The Service Employees International Union (SEIU) charges that the company uses surveillance tactics and has directly instructed workers to not talk to union organizers. The SEIU says the strike is the first of several actions planned at 20 GGP-owned malls nationwide. GGP owns, maintains an interest in or manages some 200 malls in 45 states, including the largest open-air shopping mall in the world located in Honolulu, Hawaii.
Grain union ends strike without contract
Union officials agreed to suspend a strike by more than 800 workers at Viterra Inc. in the province of Saskatchewan while workers vote on what the company has called its final offer, containing the same provision for performance-based reward that workers previously rejected.
Two different bargaining units have been involved in the province-wide job action since July—some on rotating, and others on full strike. Along with performance incentives, there were a number of other outstanding issues such as work hours and benefit provisions. It is unclear whether those have been addressed in the latest offer.

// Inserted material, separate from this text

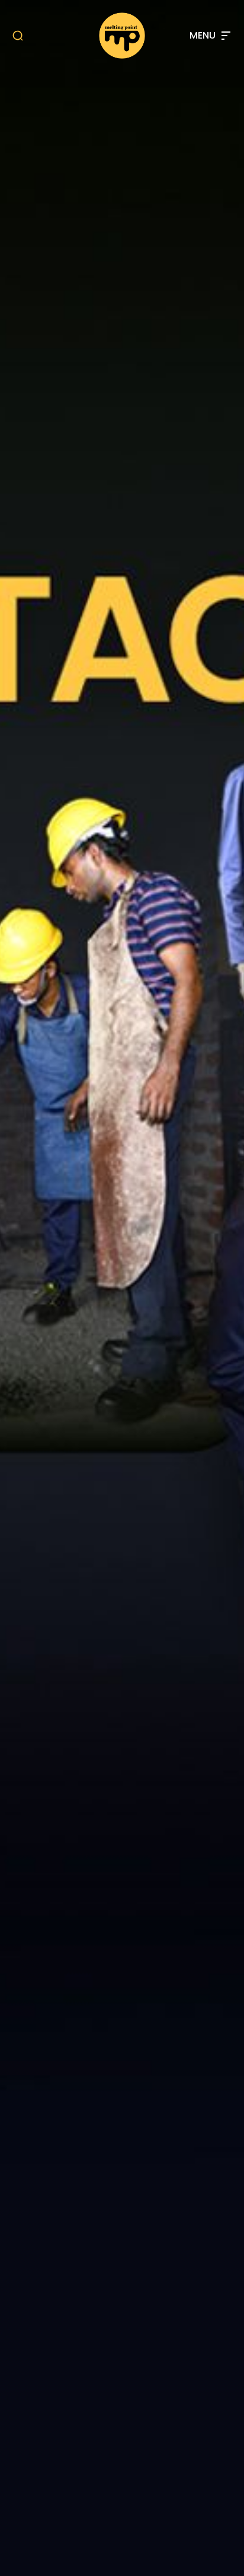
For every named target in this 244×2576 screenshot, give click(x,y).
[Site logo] (122, 35)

According to Viterra, which is the largest grain company in Canada, the deal would mean a 6 percent pay increase over the term of the five-year deal, as well as the possibility for 6 percent in performance-based increases the following year and 5 percent in the last three years. The workers affected are represented by the Grain Service Union, whose leader, Hugh Wagner, was quoted as saying, “We’ve said all along we don’t want to inconvenience or hamper the harvest operations.”
Graphics workers strike in Saskatoon
Eighty workers at Mercury Graphics in Saskatoon, Saskatchewan, walked off the job last week after their union, the Communication Energy and Paperworkers Union (CEP), rejected the company’s final offer.
According to the CEP, the company is asking workers for a raft of concessions including paying their own benefits, a cut in pensions, a wage freeze and a rollback in overtime. Workers at the company have been without a contract since last February. Talks are continuing this week.